[Start of Attachment]
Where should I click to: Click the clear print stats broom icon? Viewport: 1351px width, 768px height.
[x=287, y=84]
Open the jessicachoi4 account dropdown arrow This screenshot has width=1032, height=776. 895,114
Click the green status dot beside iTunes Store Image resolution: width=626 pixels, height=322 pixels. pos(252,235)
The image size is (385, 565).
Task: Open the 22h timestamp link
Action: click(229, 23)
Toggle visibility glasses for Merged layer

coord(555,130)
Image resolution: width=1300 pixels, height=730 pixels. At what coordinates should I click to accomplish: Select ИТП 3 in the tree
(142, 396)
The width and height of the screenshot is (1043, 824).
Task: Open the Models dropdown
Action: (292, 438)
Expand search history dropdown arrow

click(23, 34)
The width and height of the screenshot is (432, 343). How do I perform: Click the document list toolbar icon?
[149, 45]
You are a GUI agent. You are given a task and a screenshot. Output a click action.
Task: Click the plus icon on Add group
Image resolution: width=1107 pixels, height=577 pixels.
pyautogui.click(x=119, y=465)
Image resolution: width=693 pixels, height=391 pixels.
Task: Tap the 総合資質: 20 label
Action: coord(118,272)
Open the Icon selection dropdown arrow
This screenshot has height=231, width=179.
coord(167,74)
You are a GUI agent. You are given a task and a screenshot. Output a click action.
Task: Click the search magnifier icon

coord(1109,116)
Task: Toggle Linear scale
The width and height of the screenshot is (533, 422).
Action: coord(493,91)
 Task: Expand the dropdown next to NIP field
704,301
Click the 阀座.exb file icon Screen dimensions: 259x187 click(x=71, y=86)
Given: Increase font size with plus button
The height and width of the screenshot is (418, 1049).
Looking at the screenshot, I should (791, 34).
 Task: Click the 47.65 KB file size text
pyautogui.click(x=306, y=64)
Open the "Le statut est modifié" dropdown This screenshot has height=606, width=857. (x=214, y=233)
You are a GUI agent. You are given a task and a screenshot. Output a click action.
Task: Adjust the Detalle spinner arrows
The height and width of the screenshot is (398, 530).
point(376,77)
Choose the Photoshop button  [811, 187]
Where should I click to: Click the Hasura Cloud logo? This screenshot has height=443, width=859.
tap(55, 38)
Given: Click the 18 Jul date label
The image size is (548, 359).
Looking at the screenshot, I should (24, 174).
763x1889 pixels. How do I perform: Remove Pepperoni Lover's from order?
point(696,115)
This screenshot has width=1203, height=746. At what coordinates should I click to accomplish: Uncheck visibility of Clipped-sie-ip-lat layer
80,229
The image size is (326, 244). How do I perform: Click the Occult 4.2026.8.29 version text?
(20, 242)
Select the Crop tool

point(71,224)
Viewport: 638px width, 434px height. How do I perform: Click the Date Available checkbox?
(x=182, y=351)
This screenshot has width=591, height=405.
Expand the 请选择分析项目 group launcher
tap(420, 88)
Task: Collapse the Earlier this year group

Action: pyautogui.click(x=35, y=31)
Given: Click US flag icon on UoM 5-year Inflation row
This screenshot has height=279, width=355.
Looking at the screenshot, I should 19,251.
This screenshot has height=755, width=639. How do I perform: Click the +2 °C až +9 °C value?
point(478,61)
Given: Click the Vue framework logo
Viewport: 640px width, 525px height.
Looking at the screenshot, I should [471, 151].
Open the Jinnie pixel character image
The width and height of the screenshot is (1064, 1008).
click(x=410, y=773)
[End of Attachment]
-- Problem to work on --
Could you repeat every record above exactly as it appears?

-- Task output --
Where should I click to: Click the clear print stats broom icon? Viewport: 1351px width, 768px height.
[x=287, y=84]
Open the jessicachoi4 account dropdown arrow This screenshot has width=1032, height=776. 895,114
Click the green status dot beside iTunes Store Image resolution: width=626 pixels, height=322 pixels. pos(252,235)
The image size is (385, 565).
Task: Open the 22h timestamp link
Action: click(229, 23)
Toggle visibility glasses for Merged layer

coord(555,130)
Image resolution: width=1300 pixels, height=730 pixels. At what coordinates should I click to accomplish: Select ИТП 3 in the tree
(142, 396)
The width and height of the screenshot is (1043, 824).
Task: Open the Models dropdown
Action: (292, 438)
Expand search history dropdown arrow

click(23, 34)
The width and height of the screenshot is (432, 343). How do I perform: Click the document list toolbar icon?
[149, 45]
You are a GUI agent. You are given a task and a screenshot. Output a click action.
Task: Click the plus icon on Add group
Image resolution: width=1107 pixels, height=577 pixels.
pyautogui.click(x=119, y=465)
Image resolution: width=693 pixels, height=391 pixels.
Task: Tap the 総合資質: 20 label
Action: coord(118,272)
Open the Icon selection dropdown arrow
This screenshot has height=231, width=179.
coord(167,74)
You are a GUI agent. You are given a task and a screenshot. Output a click action.
Task: Click the search magnifier icon

coord(1109,116)
Task: Toggle Linear scale
The width and height of the screenshot is (533, 422).
Action: coord(493,91)
 Task: Expand the dropdown next to NIP field
704,301
Click the 阀座.exb file icon Screen dimensions: 259x187 click(x=71, y=86)
Given: Increase font size with plus button
The height and width of the screenshot is (418, 1049).
Looking at the screenshot, I should (791, 34).
 Task: Click the 47.65 KB file size text
pyautogui.click(x=306, y=64)
Open the "Le statut est modifié" dropdown This screenshot has height=606, width=857. (x=214, y=233)
You are a GUI agent. You are given a task and a screenshot. Output a click action.
Task: Adjust the Detalle spinner arrows
The height and width of the screenshot is (398, 530).
point(376,77)
Choose the Photoshop button  [811, 187]
Where should I click to: Click the Hasura Cloud logo? This screenshot has height=443, width=859.
tap(55, 38)
Given: Click the 18 Jul date label
The image size is (548, 359).
Looking at the screenshot, I should (24, 174).
763x1889 pixels. How do I perform: Remove Pepperoni Lover's from order?
point(696,115)
This screenshot has width=1203, height=746. At what coordinates should I click to accomplish: Uncheck visibility of Clipped-sie-ip-lat layer
80,229
The image size is (326, 244). How do I perform: Click the Occult 4.2026.8.29 version text?
(20, 242)
Select the Crop tool

point(71,224)
Viewport: 638px width, 434px height. How do I perform: Click the Date Available checkbox?
(x=182, y=351)
This screenshot has width=591, height=405.
Expand the 请选择分析项目 group launcher
tap(420, 88)
Task: Collapse the Earlier this year group

Action: pyautogui.click(x=35, y=31)
Given: Click US flag icon on UoM 5-year Inflation row
This screenshot has height=279, width=355.
Looking at the screenshot, I should 19,251.
This screenshot has height=755, width=639. How do I perform: Click the +2 °C až +9 °C value?
point(478,61)
Given: Click the Vue framework logo
Viewport: 640px width, 525px height.
Looking at the screenshot, I should [471, 151].
Open the Jinnie pixel character image
The width and height of the screenshot is (1064, 1008).
click(x=410, y=773)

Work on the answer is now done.